Good To The Last Drop?

Today I have a story about the Maxwell House Hotel in downtown Nashville Tennessee.. well it used to be down there. It caught fire on Christmas day in 1961. The SunTrust Building was built on the site of the original hotel and the SunTrust building is still there today. But they didn’t let the name go to waste and a new hotel was built at another site called the Millennium Maxwell House Hotel. That’s still there.
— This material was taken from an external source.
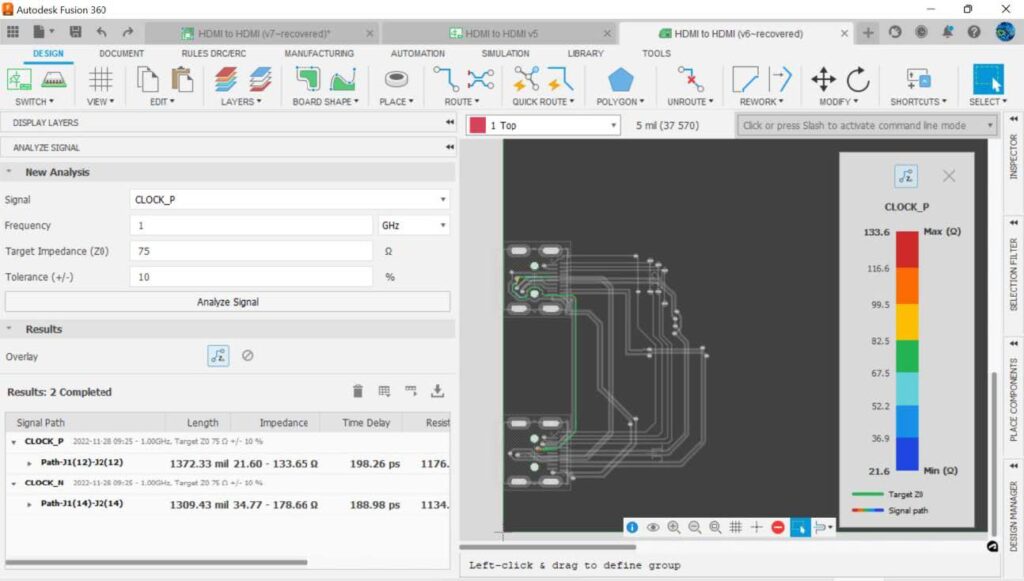Click the Quick Route icon
The height and width of the screenshot is (581, 1024).
(x=527, y=80)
They started building the soon to be citadel in 1859. Construction was interrupted by that little thing called the Civil War. During the Civil War, the unfinished building was used by the occupying Union Army after 1862 as a barracks, prison, and hospital. In the fall of 1866 a year after the Civil War, former Confederate General Nathan Bedford Forrest was inducted into the Ku Klux Klan, a newly formed secret vigilante group. Politician John W. Morton performed the honors in Room 10 of the Maxwell House Hotel. Forrest was made the Grand Wizard of the Invisible Empire. The first national meeting of the KKK took place at the hotel in April 1867. Forrest was and remains to this day the only “Grand Wizard” ever elected by the racist to this post. Now, there are a lot of good ole boys running around here with tall pointy hats with all kinds of beads and chains hanging from they hoods and all kinds of medals and crosses and silver slashes and $#!!@ hanging from their robes, some even wear red robes and Chinese sandals, but they ain’t and never will be a “Grand Wizard.” They might razzle dazzle and mystify them 6th grade educated, turnip picking farm boys with all that fake gold and silver, all high and mighty, but we know the truth.
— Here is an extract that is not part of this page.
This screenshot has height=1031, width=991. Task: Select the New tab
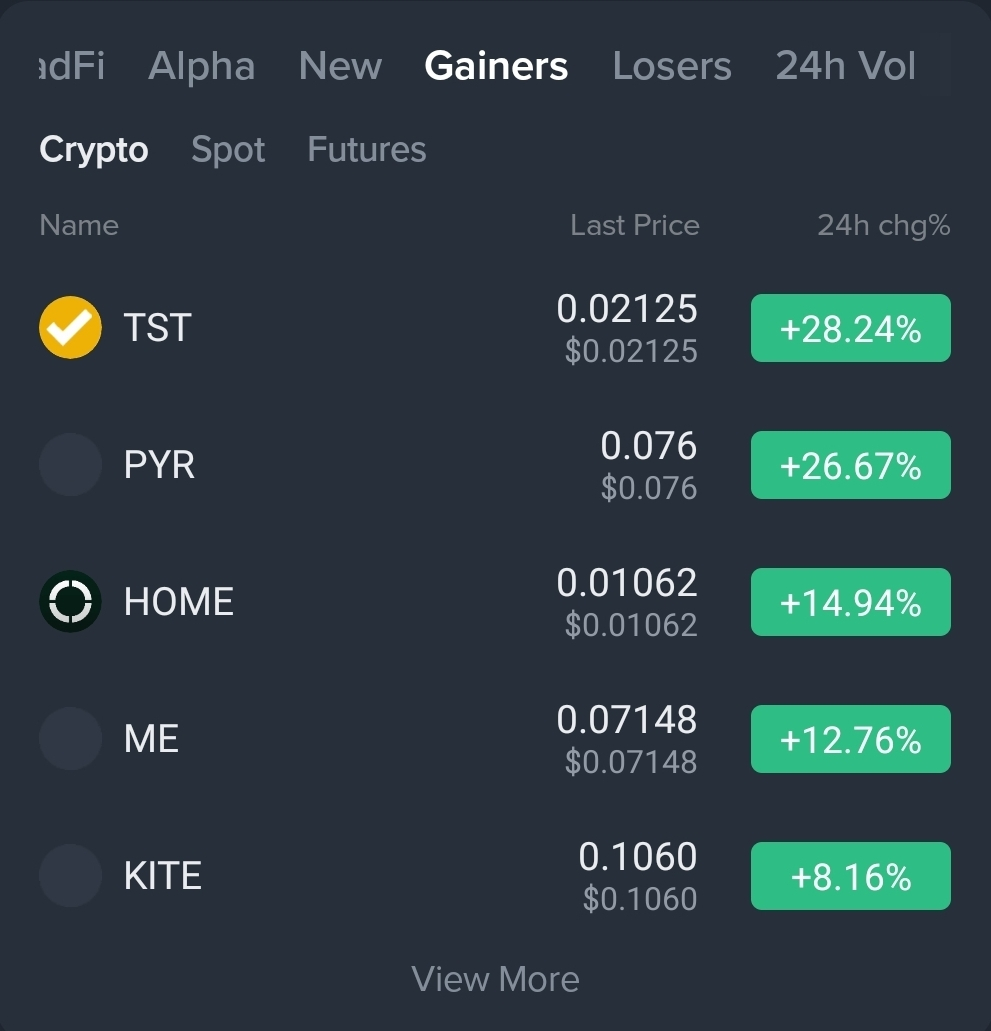pos(340,66)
Anyway, Ima lock my door and close the curtains.. I will be right back…
What local citizens called “Overton’s Folly” was finally completed and opened in fall 1869. John Overton was the man who financed the hotel. Folly, because everyone knew a war was coming. He named the hotel after his wife, Harriet Maxwell Overton. The total costs were $500,000. That’s about $9.5 million in today’s currency. The Maxwell House was Nashville’s largest hotel, with five stories and 240 rooms. It advertised steam heat, gas lighting, and a bath on every floor. Rooms cost $4 a day, including meals. The main lobby featured mahogany cabinetry, brass fixtures, gilded mirrors, and chandeliers. There were ladies’ and men’s parlors, billiard rooms, barrooms, shaving “saloons,” and a grand staircase to the large ball or dining room. There was a separate entrance for women. Black men and women were only allowed to eat in the grand ball room… ???? Just seeing if you are paying attention… Any black walking on the same street as the hotel was never heard from again. We talking about the KKK National Headquarters here!
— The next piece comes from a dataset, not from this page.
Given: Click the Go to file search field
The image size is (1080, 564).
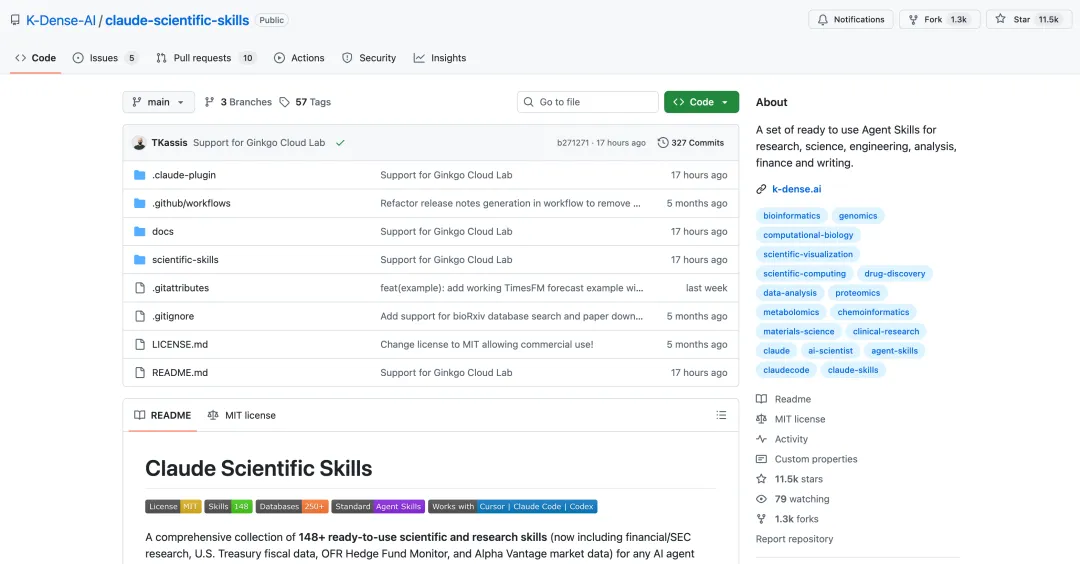Looking at the screenshot, I should click(x=588, y=102).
The hotel was at its height from the 1890s to the early twentieth century. Its Christmas dinner featuring calf’s head, black bear, and opossum, and other unusual delicacies became famous. Now here is where it becomes interesting. I mean who cares about some racist hotel that burned down over a century ago? One of the guest at the hotel, among a lot of famous guest that stayed there was President Theodore Roosevelt. It was Roosevelt that remarked after drinking a cup of the coffee, that “it was good to the last drop.” The rest is history. The remark was used as a slogan for the coffee served at the hotel and was forever after known as Maxwell House coffee. The coffee brand is still in operation, and is now owned by Kraft Heinz.